> [SUPPLIED ENTRIES]
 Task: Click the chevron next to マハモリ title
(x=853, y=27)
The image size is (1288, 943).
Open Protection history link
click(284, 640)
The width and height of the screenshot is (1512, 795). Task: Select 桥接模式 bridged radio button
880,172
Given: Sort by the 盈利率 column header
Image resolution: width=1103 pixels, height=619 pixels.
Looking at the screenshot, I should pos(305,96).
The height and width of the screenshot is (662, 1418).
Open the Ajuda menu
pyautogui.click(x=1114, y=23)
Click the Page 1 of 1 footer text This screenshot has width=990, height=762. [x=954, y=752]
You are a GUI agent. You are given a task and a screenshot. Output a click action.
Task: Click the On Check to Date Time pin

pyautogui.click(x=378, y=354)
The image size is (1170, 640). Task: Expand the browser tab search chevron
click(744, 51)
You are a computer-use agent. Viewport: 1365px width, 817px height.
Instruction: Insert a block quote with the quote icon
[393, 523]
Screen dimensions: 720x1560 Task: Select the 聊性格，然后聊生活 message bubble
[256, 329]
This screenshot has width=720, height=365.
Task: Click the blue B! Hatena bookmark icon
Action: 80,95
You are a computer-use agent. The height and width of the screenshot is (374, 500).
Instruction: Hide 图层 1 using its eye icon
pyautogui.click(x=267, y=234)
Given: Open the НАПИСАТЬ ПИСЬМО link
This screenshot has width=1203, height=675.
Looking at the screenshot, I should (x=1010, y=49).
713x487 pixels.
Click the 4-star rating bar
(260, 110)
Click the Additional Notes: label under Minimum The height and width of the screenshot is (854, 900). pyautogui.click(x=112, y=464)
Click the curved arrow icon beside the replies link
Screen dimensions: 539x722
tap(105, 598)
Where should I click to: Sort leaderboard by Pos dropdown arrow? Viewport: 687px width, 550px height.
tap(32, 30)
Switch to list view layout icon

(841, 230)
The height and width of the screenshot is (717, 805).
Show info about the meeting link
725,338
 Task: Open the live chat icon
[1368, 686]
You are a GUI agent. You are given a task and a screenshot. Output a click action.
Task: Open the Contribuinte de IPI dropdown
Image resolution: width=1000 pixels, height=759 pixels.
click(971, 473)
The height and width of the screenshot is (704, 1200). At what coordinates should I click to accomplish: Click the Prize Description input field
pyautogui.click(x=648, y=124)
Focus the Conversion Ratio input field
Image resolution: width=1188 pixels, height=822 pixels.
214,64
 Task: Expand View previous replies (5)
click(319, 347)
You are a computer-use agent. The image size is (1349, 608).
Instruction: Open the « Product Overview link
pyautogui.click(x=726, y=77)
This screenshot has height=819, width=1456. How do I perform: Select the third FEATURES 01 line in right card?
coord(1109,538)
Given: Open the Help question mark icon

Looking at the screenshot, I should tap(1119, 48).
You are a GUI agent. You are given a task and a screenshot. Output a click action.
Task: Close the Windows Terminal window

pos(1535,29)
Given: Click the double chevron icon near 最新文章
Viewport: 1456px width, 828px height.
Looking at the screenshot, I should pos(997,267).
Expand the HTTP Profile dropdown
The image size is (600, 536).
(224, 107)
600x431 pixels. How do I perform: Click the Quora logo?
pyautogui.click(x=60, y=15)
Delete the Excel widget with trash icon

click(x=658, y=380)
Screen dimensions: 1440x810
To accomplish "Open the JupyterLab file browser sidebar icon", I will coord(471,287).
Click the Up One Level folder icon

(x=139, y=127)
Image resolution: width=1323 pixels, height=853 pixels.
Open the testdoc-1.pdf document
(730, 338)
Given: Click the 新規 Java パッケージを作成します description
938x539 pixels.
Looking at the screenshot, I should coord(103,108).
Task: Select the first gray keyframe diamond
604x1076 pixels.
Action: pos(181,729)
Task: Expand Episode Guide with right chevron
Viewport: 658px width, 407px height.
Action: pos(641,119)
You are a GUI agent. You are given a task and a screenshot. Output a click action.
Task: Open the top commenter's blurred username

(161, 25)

> [TASK DESCRIPTION] Working from the entries above, return all lines that contain "computer".

> [RESULT]
You are a computer-use agent. Viewport: 1365px width, 817px height.
You are a computer-use agent. The height and width of the screenshot is (374, 500).
You are a computer-use agent. The image size is (1349, 608).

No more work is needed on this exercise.